Every so often there comes to prominence an environmental issue that makes those of us interested in natural history feel that what we are trying to do is having some impact. The Wetlands Reserve in Abu Dhabi was one such issue. At the recent AGM, Peter Hellyer called on members to lobby Sheikhs and Rulers on the topic of wildlife conservation (see p.3). Peter is now delighted to report that His Highness Sheikh Hamad bin Mohamed al Sharqi, Supreme Council member and Ruler of Fujairah, has promised protection for large and endangered mammals in that Emirate. Sheikh Hamad recalled in a recent meeting that the last leopard to be reported in his Emirate was near Bithna more than 10 years ago. He appreciates that many species of large carnivore are threatened and has stated that it is his policy, and that of his Government, to discourage wanton killing of these animals. Sheikh Hamad's obvious interest in this issue extends to a request for ENHG information on any sightings in Fujairah. It is to be hoped that the Ruler and Government of Ras al Khaimah will now follow suit, as it is in that Emirate in particular where it seems most hunting is still being conducted. This is all the more unfortunate in that Ras al Khaimah and Musandam are apparently the last refuges in this part of Arabia for some of the larger mammals.

Once again it is necessary to report the leaving of Committee members. Both Joe Fowler (Secretary) and Roy Campbell (Treasurer) have been Committee Members for two years and it is with great regret that we see them departing Abu Dhabi.

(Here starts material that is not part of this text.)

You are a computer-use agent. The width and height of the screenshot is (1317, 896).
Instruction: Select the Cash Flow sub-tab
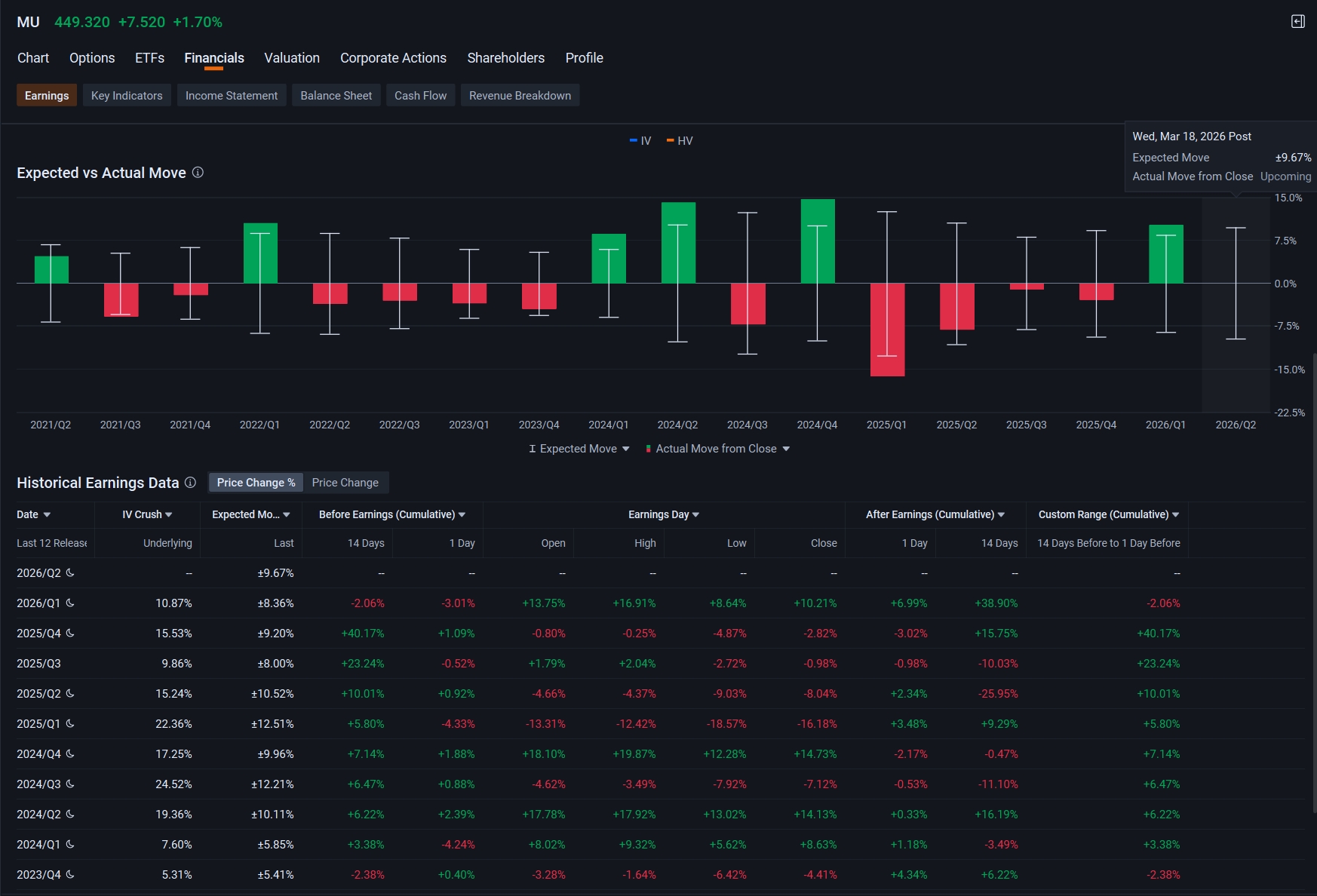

We wish them well for the future and thank them both for their contributions to the ENHG. At the AGM Wanda Barnes was elected in Joe's place and we warmly welcome her on to the Committee. As at the time of going to press, we urgently need a new Treasurer. Any takers?

Other articles in this issue include one on archaeology at Bithna in Fujairah by Peter Hellyer, and an interesting account of the sabkha along the Abu Dhabi coastline by Jose de Matos, our Geology Recorder. Stan Howe was a recent visitor to the UAE and under Bish Brown's firm guidance was shown the country's major regions of ornithological interest; in response, Stan has contributed a detailed article on breeding Socotran cormorants but with his eye for detail many other bird species are also included. Gary Feulner contributes a first article (more please Gary) on Carpet Vipers near Hatta, while Chris van Riet, a helicopter pilot, has sent in another interesting record of his latest marine observations taken from his vantage point, this time covering flamingoes, cormorants and dolphins. Finally, we report Sheikha Al Maskery's talk on the problem facing Bedouin youth in adapting to the late 20th Century urbanization on the UAE.

As a postscript, it is good to have Len Reaney, doyen of Das bird-watchers, back in the UAE, this time with his feet placed firmly on the mainland, where his impact on ornithological recordings is sure to be felt soon. Welcome back, Len.